The Cullen Fund is to help afford the post 2030 period – most of those now over 65 will be dead by then. Besides as the Cullen Fund only affords tax paid super and tax paid super would be better afforded by government holding onto the shares until 2030 (why sell in a weak international market?).
Is not ACC primarily to cover loss of worker earnings – most over 65 don’t work and even those that do will have a tough job getting loss of pay compensation while on super – how long till they would have retired anyway etc etc.
Photo comes up with half the story as usual!
Full employment has always been defined as all those who made themselves available for work having a job.
“”In those days 50% of the population didn’t work because they stayed home to look after the kids.”"
In those days it was possible to feed and house a family on one income.
“”And the ministry of works and railways employed tens of thousands of “shovel leaners” – the pay bore no resemblance to the value of the work done, which was virtually nill.”"
Now we have tens of thousands on “work for the dole” schemes for accountants and financiers, boards, managers and money jugglers, each costing us 20 times more than a “shovel leaner”, and at least 10 times more than the grey cardigans they replaced.. And decreasing our wealth $7 for every dollar they earn.

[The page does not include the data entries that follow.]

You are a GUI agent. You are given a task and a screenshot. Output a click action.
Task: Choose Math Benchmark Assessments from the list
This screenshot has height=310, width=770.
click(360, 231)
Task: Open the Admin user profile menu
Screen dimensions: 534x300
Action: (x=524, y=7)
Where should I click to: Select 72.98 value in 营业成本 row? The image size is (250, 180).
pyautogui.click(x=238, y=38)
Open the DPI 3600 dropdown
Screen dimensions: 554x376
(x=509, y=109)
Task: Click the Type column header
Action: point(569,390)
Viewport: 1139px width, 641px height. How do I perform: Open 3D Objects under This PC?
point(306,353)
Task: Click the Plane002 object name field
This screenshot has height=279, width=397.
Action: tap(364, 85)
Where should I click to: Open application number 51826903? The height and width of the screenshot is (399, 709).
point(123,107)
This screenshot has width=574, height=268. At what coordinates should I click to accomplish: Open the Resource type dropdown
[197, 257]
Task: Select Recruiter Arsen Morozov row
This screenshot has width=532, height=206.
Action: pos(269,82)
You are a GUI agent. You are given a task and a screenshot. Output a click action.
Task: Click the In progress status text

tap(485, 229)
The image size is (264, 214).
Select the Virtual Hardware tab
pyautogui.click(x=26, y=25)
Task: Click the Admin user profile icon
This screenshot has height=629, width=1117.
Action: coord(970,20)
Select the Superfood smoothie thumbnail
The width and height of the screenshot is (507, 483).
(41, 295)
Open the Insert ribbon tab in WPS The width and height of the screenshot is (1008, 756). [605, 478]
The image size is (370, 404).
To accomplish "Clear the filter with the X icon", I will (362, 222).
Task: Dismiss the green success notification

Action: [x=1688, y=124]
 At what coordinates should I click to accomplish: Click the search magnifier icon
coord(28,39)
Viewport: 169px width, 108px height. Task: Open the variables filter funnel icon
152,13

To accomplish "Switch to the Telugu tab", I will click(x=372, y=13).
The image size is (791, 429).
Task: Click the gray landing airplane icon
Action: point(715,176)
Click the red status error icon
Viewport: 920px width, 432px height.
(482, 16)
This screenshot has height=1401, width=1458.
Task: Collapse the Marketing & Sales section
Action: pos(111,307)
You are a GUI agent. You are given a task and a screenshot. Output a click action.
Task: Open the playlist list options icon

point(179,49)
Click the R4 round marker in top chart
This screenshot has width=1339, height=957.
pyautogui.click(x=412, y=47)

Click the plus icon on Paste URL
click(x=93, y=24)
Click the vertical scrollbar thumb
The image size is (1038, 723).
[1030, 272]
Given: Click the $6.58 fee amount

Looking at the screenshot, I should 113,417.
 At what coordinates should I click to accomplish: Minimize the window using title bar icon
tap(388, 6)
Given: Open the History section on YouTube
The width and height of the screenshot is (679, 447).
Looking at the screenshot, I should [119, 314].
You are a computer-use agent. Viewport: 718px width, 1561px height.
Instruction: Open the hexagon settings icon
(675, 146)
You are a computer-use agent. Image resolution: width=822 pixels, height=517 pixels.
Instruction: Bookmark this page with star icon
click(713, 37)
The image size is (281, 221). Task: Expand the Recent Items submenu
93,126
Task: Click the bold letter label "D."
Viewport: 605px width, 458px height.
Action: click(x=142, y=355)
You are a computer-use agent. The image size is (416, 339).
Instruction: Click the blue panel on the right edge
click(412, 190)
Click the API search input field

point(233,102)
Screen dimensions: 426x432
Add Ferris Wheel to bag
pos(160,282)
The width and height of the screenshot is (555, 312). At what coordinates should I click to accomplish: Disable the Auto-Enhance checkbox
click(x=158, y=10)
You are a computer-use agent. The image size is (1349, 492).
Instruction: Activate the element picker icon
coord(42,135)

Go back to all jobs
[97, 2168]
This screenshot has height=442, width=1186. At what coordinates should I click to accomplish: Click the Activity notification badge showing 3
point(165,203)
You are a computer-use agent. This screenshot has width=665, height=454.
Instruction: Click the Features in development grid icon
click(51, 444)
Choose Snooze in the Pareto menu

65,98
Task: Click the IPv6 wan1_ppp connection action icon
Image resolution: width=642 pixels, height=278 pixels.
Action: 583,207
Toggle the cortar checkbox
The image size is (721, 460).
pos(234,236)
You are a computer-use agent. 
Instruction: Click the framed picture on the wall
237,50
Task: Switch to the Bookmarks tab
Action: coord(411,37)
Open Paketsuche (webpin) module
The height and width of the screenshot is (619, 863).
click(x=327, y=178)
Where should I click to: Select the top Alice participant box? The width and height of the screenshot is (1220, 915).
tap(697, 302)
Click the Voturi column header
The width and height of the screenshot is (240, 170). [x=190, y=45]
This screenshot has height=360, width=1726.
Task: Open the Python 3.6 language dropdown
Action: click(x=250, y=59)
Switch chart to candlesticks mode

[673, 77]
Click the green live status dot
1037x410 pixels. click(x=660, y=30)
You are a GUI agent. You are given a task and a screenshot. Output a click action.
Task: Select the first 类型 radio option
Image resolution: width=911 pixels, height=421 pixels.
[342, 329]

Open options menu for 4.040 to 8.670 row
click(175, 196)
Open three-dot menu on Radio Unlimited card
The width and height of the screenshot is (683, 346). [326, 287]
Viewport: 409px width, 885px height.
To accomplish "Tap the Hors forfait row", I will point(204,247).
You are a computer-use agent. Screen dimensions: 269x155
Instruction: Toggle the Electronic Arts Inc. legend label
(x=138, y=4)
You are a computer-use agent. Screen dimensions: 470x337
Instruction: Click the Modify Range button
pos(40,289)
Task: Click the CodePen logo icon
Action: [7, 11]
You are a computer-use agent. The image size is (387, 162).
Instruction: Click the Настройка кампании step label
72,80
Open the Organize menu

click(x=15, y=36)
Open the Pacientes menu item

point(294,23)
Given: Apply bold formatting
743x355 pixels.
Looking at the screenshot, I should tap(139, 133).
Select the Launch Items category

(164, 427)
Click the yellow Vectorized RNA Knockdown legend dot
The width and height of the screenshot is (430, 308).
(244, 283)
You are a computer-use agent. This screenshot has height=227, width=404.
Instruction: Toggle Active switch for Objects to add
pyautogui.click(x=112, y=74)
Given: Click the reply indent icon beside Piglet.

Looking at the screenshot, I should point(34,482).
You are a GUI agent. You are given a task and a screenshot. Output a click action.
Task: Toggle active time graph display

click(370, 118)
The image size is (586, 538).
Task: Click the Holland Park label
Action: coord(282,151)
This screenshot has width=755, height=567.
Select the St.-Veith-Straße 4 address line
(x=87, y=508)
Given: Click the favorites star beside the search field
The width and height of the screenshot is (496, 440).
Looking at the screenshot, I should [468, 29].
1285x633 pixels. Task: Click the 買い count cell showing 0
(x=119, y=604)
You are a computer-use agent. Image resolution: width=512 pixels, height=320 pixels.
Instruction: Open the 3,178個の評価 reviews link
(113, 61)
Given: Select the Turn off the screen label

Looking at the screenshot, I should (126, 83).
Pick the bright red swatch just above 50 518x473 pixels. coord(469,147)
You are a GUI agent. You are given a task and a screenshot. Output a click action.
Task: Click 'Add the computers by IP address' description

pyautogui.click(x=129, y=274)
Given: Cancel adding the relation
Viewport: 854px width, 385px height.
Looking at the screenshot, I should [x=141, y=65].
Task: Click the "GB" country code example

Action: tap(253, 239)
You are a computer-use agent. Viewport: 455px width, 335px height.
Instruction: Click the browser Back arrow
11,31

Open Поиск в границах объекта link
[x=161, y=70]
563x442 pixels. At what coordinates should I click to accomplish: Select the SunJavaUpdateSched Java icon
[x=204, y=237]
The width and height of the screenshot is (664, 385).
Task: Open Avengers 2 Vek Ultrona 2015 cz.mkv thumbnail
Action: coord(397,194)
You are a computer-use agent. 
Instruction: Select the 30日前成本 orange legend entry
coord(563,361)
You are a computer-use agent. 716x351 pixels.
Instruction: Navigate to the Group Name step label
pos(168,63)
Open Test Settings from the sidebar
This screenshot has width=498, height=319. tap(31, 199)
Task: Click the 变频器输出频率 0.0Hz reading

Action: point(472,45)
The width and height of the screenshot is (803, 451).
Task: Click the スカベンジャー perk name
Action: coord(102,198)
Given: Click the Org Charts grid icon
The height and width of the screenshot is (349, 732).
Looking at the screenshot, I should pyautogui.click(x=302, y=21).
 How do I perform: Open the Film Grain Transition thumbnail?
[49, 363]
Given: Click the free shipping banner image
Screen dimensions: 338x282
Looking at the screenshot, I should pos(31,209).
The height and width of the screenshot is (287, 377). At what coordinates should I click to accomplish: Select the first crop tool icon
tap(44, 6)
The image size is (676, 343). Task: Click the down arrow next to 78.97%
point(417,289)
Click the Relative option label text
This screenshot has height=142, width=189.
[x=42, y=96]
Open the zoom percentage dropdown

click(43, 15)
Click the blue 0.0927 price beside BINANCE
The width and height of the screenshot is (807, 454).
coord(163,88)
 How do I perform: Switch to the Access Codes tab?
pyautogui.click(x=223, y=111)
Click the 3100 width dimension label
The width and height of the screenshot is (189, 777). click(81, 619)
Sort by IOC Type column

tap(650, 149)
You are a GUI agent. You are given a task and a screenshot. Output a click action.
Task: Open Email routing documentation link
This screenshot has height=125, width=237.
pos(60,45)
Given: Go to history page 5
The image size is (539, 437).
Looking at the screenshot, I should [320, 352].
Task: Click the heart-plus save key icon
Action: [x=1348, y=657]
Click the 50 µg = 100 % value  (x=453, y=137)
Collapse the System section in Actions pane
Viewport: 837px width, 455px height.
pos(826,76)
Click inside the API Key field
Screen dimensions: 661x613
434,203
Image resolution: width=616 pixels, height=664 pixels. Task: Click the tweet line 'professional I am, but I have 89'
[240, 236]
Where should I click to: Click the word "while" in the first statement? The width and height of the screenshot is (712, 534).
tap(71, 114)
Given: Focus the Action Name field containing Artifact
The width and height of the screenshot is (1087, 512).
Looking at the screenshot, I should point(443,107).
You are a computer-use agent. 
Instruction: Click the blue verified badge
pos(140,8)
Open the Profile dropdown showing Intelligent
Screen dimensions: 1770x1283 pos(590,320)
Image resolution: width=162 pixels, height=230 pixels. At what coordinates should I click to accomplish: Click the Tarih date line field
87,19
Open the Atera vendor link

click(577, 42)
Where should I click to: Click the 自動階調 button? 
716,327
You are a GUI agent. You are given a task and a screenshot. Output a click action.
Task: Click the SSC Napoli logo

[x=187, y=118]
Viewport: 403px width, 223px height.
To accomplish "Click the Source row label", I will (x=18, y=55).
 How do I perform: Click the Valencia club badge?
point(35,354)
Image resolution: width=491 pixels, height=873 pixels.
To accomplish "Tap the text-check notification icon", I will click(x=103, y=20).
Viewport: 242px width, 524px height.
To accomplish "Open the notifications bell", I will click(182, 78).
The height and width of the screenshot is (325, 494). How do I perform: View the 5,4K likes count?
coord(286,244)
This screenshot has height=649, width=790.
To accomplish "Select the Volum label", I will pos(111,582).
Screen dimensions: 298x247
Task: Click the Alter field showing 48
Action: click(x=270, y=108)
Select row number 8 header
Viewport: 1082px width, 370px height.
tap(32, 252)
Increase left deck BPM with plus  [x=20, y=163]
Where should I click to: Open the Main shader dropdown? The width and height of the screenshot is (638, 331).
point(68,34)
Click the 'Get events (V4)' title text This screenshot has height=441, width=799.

At least the “shovel leaner” left us with roads. They must have done some work.
“”Today the same jobs would be called “work for the dole” and the left would campaign against them as being demeaning – unacceptable manufactured jobs that are not really needed.”"
See accountants above.
“”Full employment – yeah right. Believe that and you’ll believe anything.”"
See definition above.
“”Things like high labour costs and high tax dictate what countries companies will invest in. Hence Germany attracts far more investment than France, and has half the unemployment rate.”"
Why don’t they invest in Greece, then? Workers there work much longer hours than Germany and France, for much less money!
German wages are higher than France. Actually!
“”Hard to reduce taxes for the bottom 40% when with WFF they effectively pay ZERO income tax.”"
because they get paid fuck all, since the great economic reforms that were supposed to make us all better off.
Of course Photo still chooses to forget the other taxes they do pay, disproportionately.